## Text shown
^^^^^^^^^^^^^^^^
Gambit's tumor had started to grown back, I was originally going to take him to see Dr. Tom on Thursday, a day that I have planned to go to the consignment store. Saturday morning after breakfast Gam had started to act lethargic, and his appetite was waning. This morning I called to take him in to get checked and make arrangements to have his tumor removed again. Dr. Tom drew labs and took a chest x-ray to make sure that the tumor had not started to grow inward. The x-rays came back negative, and the lab results would have been back tomorrow. Things were looking good at that time, just keep an eye on Gam.
After dinner Gam was a little unsteady going up the stairs, so I helped him up. I laid in the bed, Jubie jumped in and Gam was at the side ready to jump. Next I heard a thud as he collapsed on the floor and was just lieing there. I was freaked, scared, and shocked. I called to Dave and Mary's and asked if one of them could go with me to the Cary Street Emergency Animal Hospital. It seemed as if I had just hung up and David was there. As I put the leash on Gam he seemed to perk up back to normal. Confused I looked to Dave asking what the hell I should do. I took Gam out to see how he walked and he seemed normal.......until we got in the house.
On the verge of deciding not to go to the hospital, Gambit collapsed again in front of us. David took Jube and Rogue outside as I gathered up Gambit and we put him in the car. It seemed to take forever for us to get there. David vigil on Gambit and supporting him as we either went through turns or braked. We got to the hospital they took him straight to the back. The young Dr. then came and talked to us about 20 minutes later. It appeared as if Gambit was having electrical misfires in his heart where the charges were fighting against each other and improper blood flow was going through his body. Talk of x-rays, cardiologist, lanacaine treatments then followed. As the Dr. was explaining this to David and I Gambit evidently had another episode in his crate. The Dr. decided it would be best to take abdominal x-rays right away to make a determination if he had a mass that we were previously unaware of.
^^^^^^^^^^^^^^^^
[Gathered data entries]
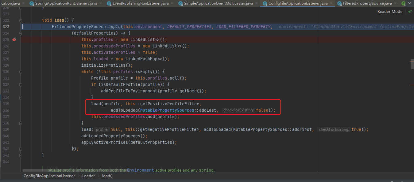Viewport: 414px width, 182px height.
Task: Collapse the while loop at line 330
Action: click(21, 72)
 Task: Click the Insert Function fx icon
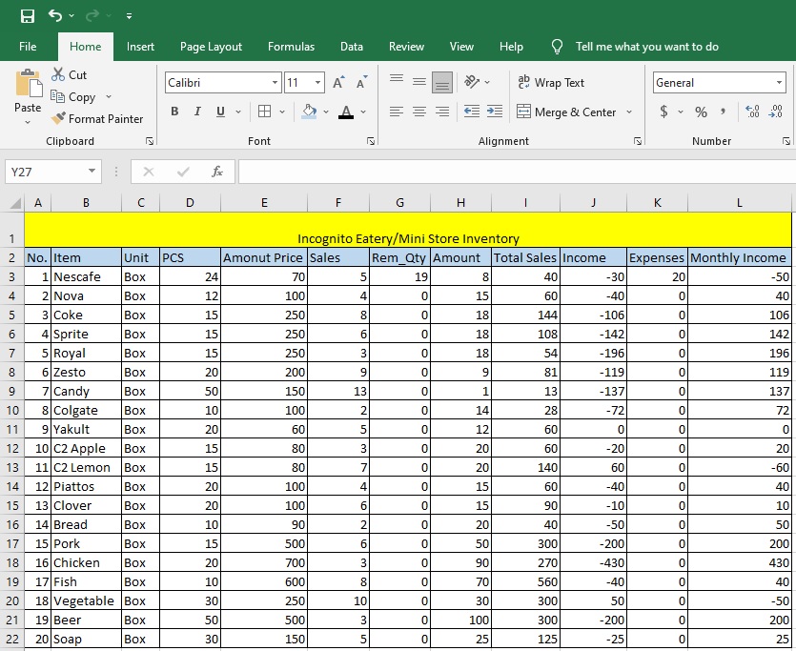(217, 172)
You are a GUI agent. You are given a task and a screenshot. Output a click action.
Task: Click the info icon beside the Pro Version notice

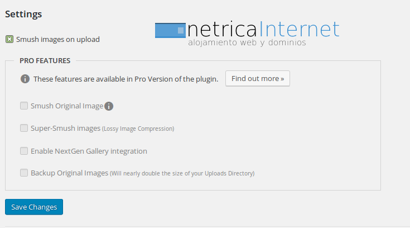click(25, 79)
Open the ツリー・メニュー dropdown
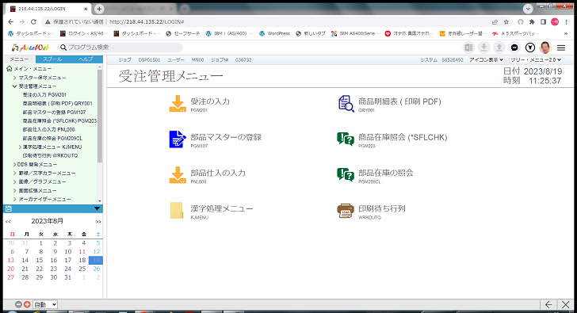 tap(536, 59)
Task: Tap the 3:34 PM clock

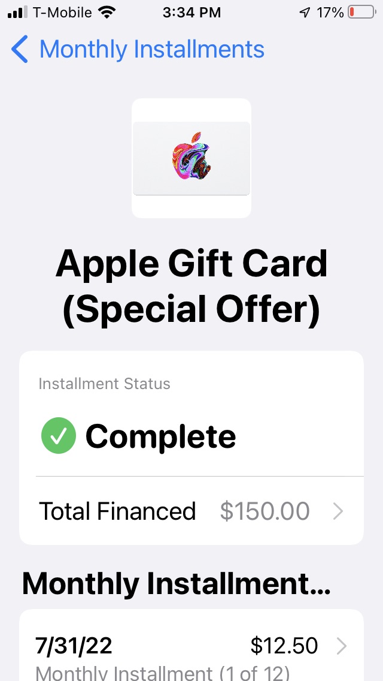Action: click(192, 13)
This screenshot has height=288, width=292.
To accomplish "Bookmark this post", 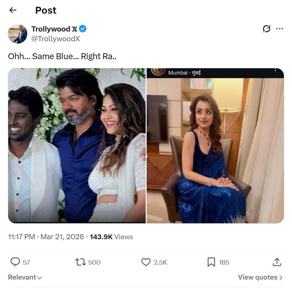I will tap(211, 262).
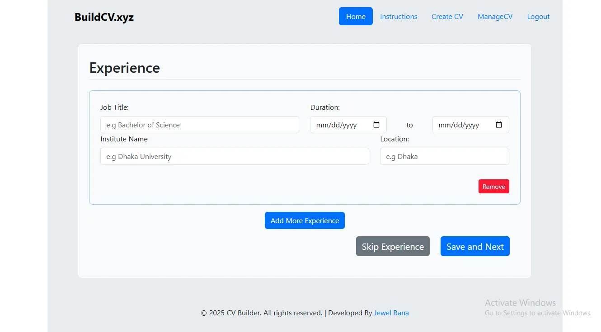The width and height of the screenshot is (601, 332).
Task: Log out using the Logout link
Action: click(538, 17)
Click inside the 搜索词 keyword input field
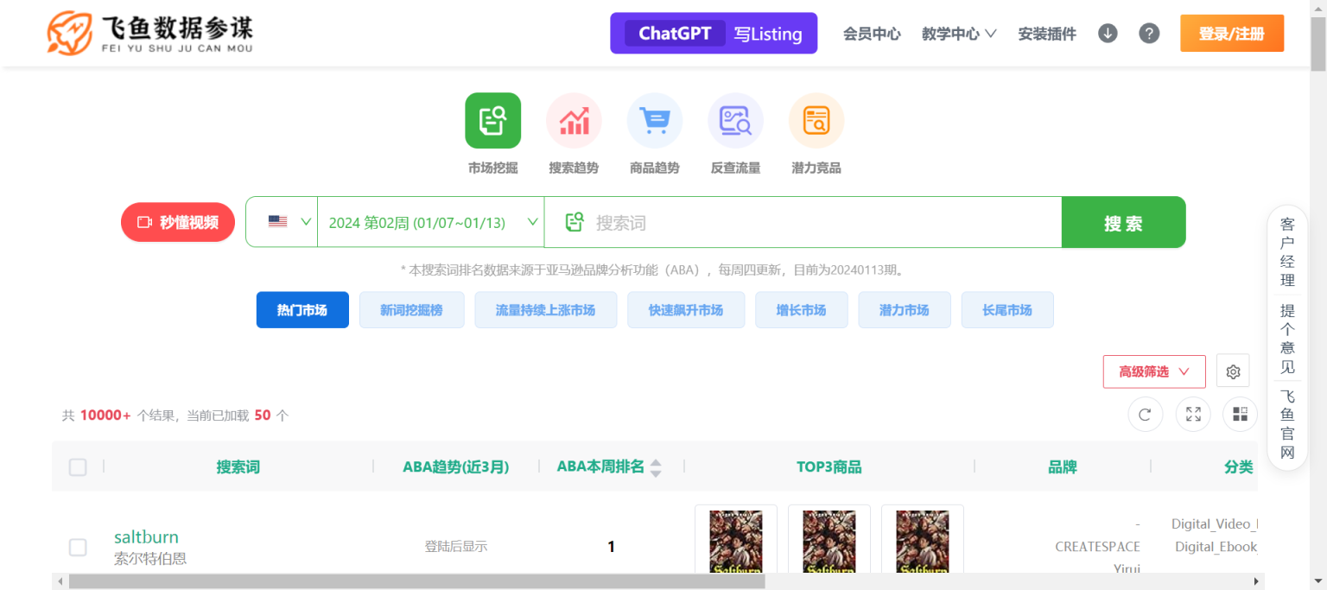 click(x=803, y=221)
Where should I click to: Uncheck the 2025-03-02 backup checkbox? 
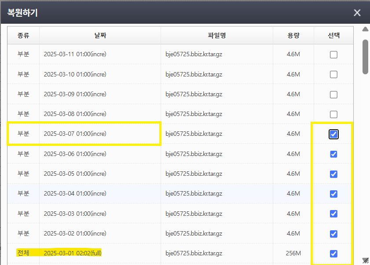(x=333, y=233)
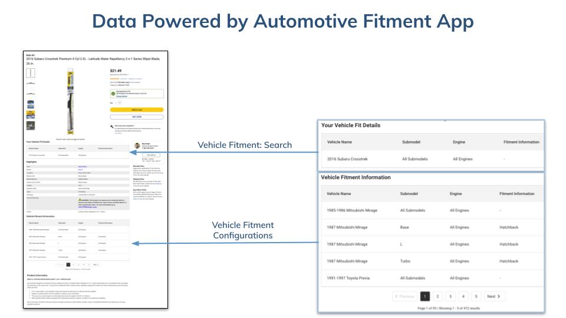Viewport: 566px width, 318px height.
Task: Jump to page 5 in enlarged pagination
Action: pyautogui.click(x=476, y=296)
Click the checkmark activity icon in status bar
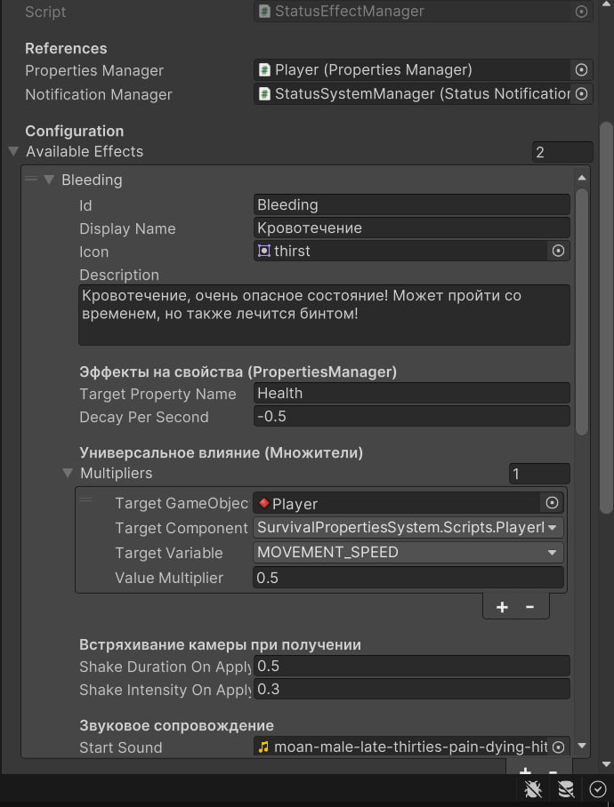614x807 pixels. (597, 788)
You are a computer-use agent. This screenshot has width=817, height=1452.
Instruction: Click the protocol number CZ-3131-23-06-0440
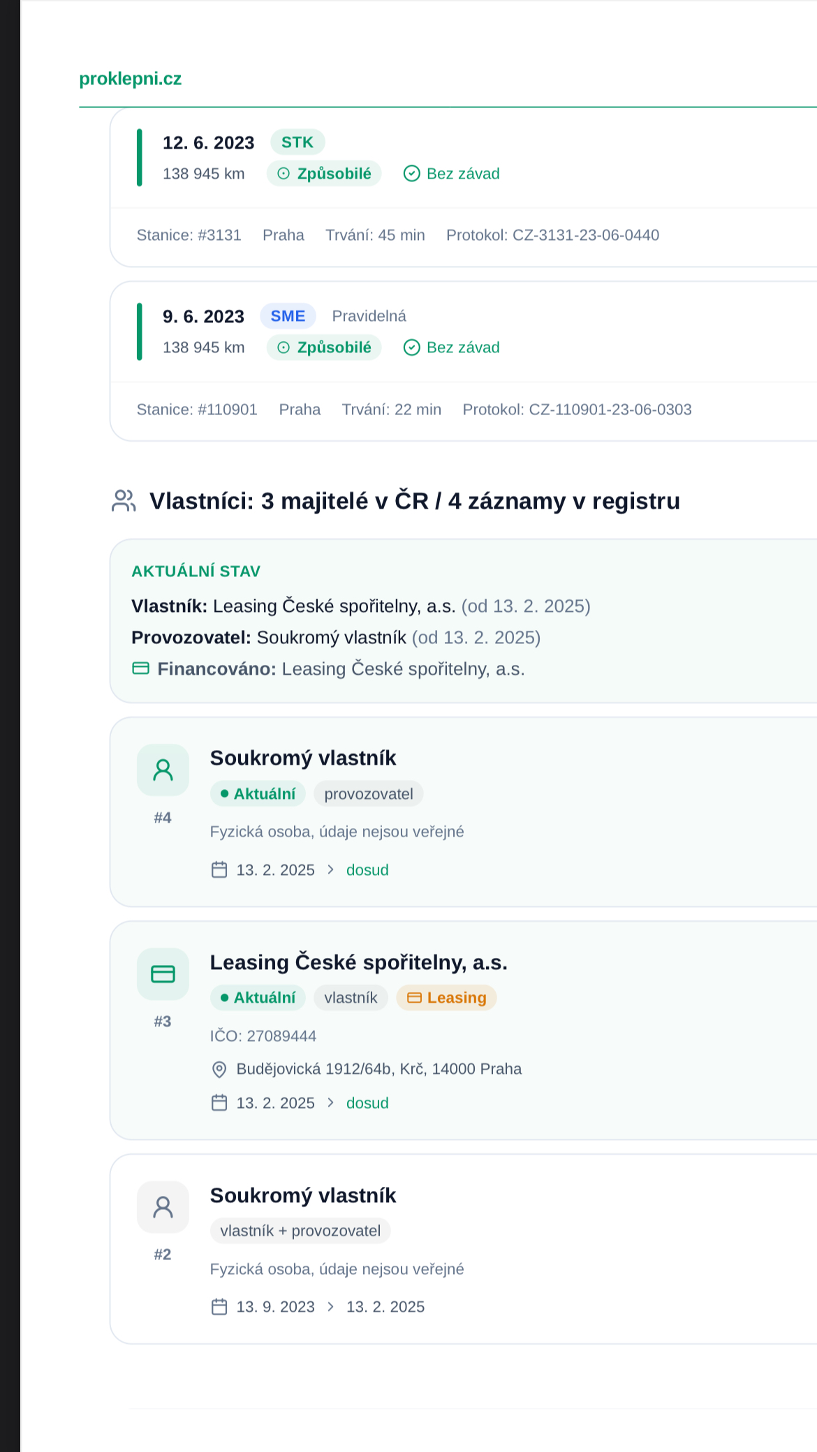[x=586, y=235]
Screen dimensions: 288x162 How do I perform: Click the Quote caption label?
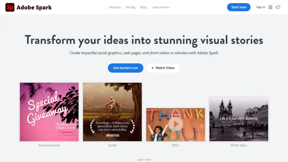coord(112,145)
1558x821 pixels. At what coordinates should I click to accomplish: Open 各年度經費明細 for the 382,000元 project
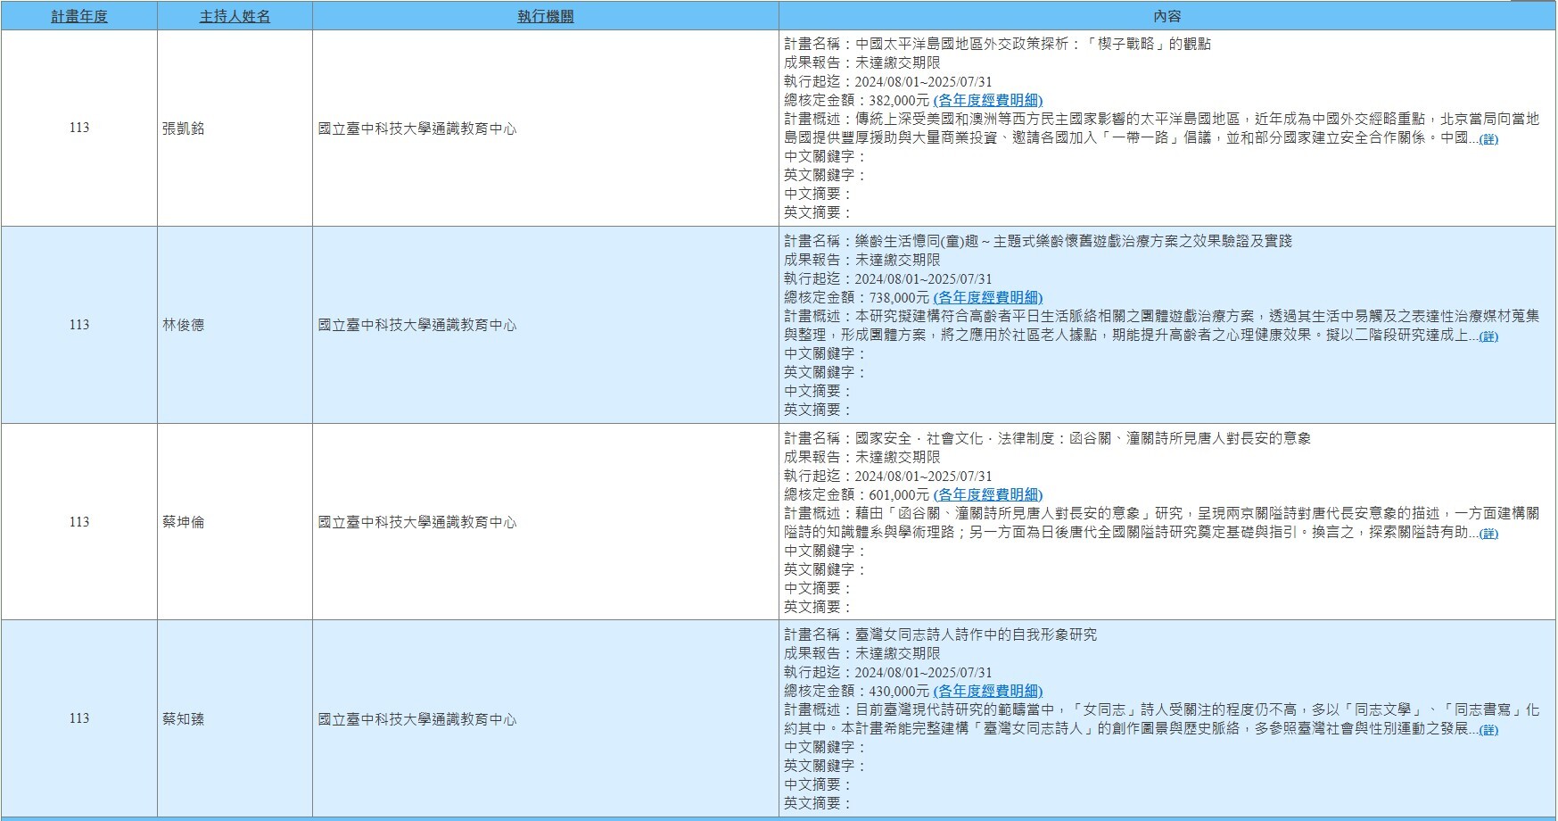point(987,100)
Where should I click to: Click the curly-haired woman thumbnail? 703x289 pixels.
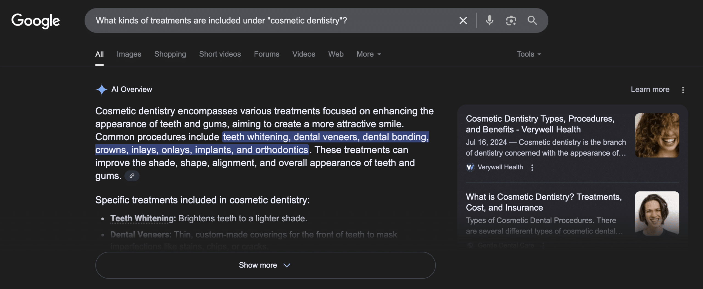(x=657, y=135)
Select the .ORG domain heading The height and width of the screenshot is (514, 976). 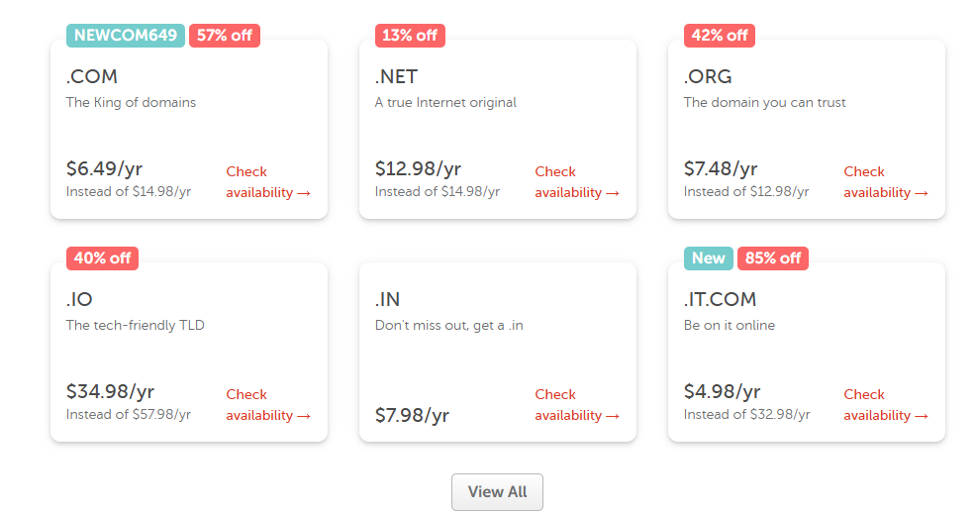pos(708,77)
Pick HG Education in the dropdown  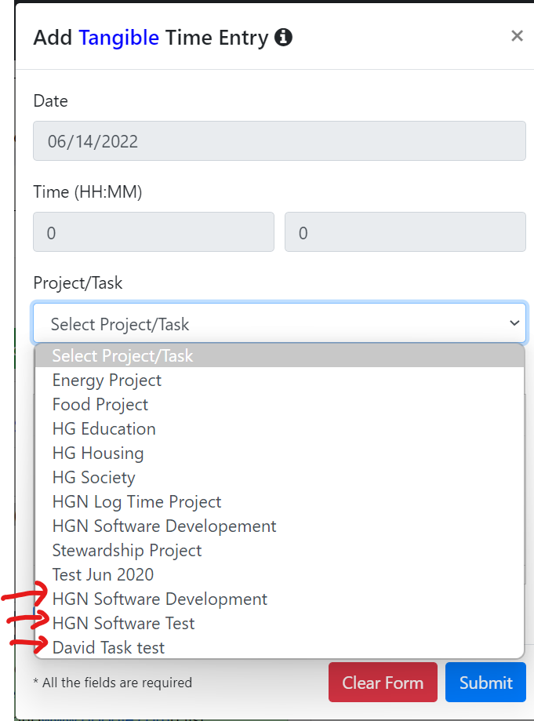(x=279, y=429)
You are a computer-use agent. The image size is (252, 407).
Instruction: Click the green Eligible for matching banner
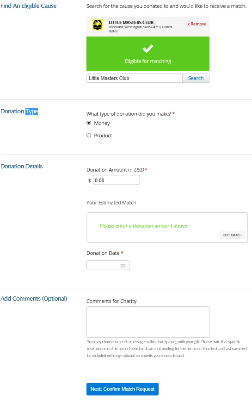(x=148, y=54)
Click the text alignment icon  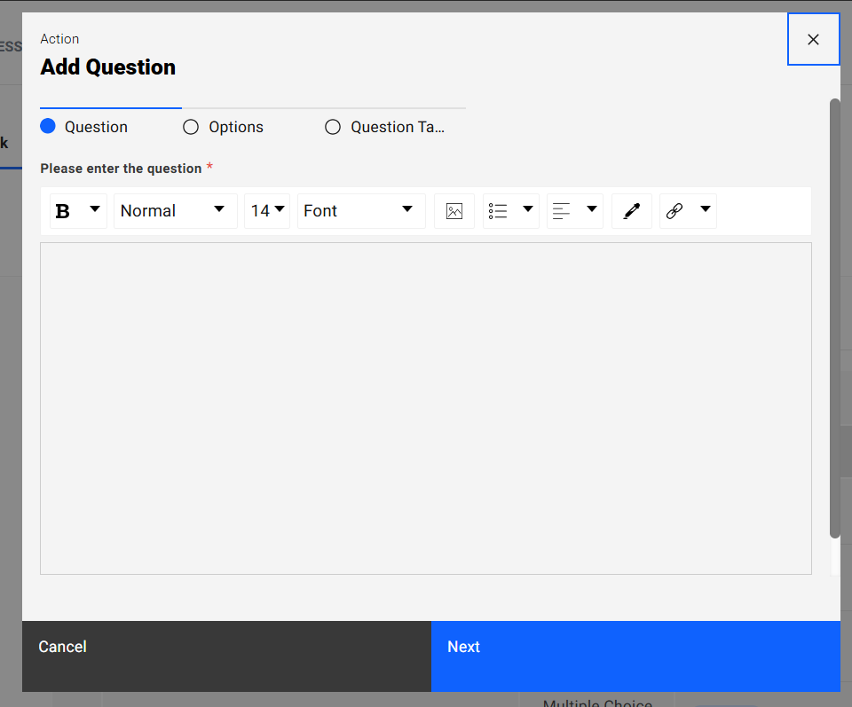tap(562, 211)
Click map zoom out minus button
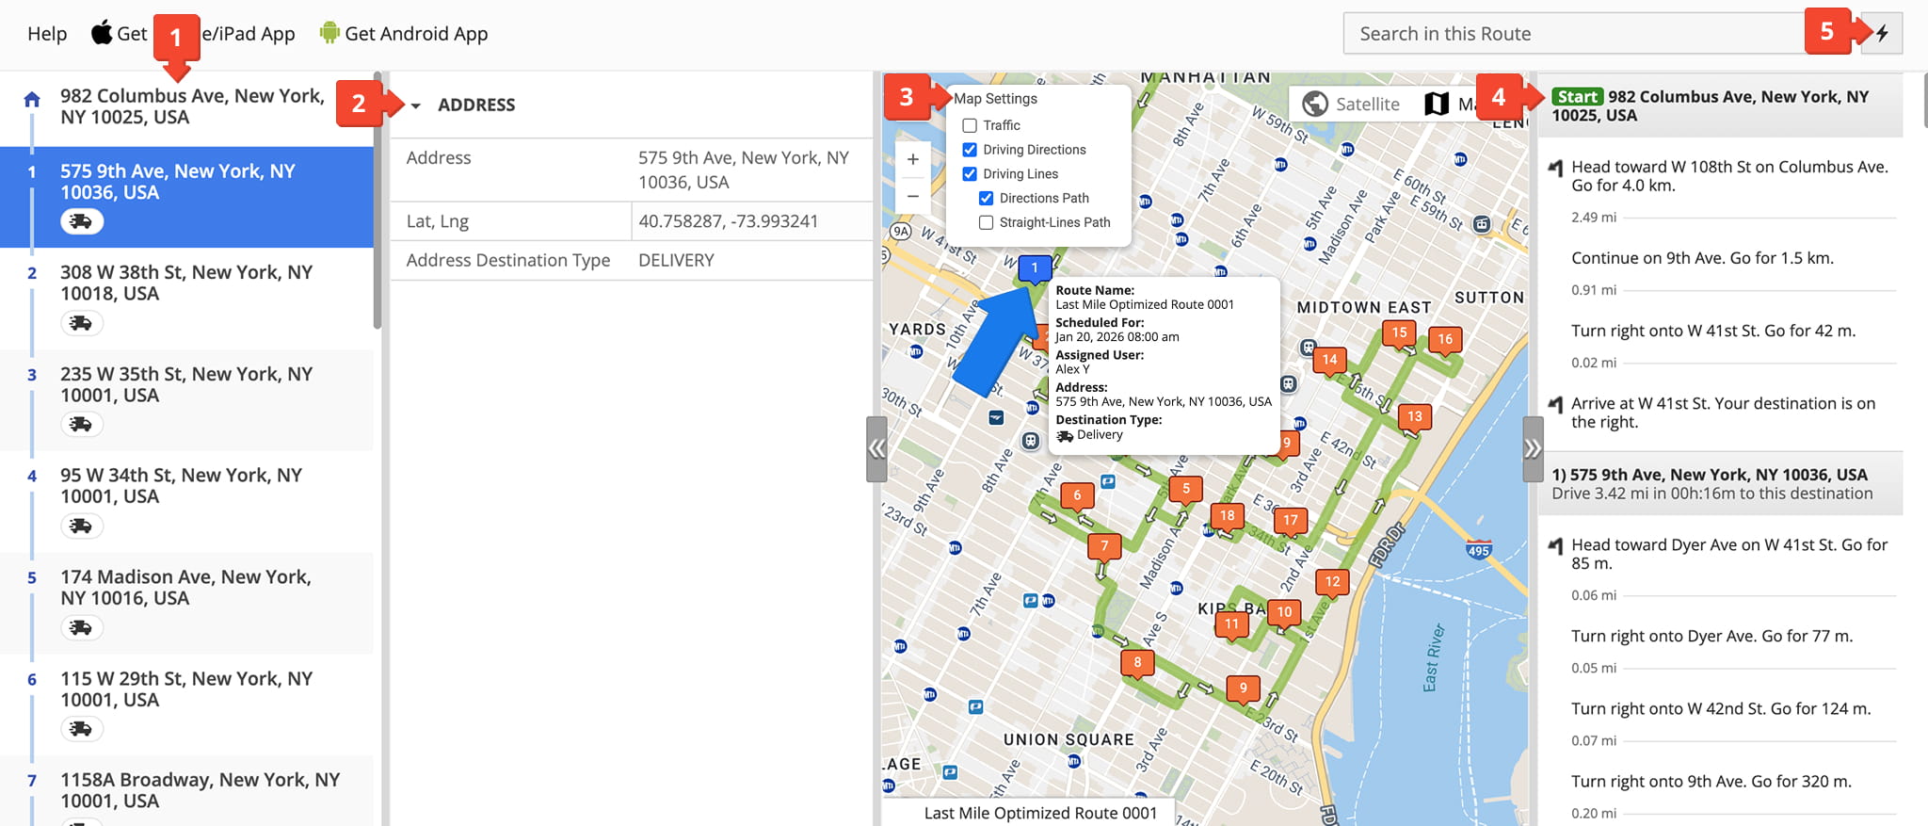The width and height of the screenshot is (1928, 826). (912, 196)
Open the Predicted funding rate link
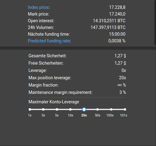Viewport: 156px width, 146px height. click(49, 41)
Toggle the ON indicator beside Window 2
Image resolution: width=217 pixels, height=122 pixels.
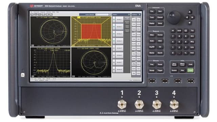(x=114, y=26)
^^^^^^^^^^^^^^^^
## Tasks and exercises
**a.** Render this sentence from the account of Gambit's illness in Spanish: "It seemed to take forever for us to get there."
**b.** Reproduce the account of Gambit's illness without changes, starting with "After dinner Gam" and going on through "in the house.".
The data above isn't needed.

## Task responses
**a.** Parecía que tardábamos una eternidad en llegar allí.

**b.**
After dinner Gam was a little unsteady going up the stairs, so I helped him up. I laid in the bed, Jubie jumped in and Gam was at the side ready to jump. Next I heard a thud as he collapsed on the floor and was just lieing there. I was freaked, scared, and shocked. I called to Dave and Mary's and asked if one of them could go with me to the Cary Street Emergency Animal Hospital. It seemed as if I had just hung up and David was there. As I put the leash on Gam he seemed to perk up back to normal. Confused I looked to Dave asking what the hell I should do. I took Gam out to see how he walked and he seemed normal.......until we got in the house.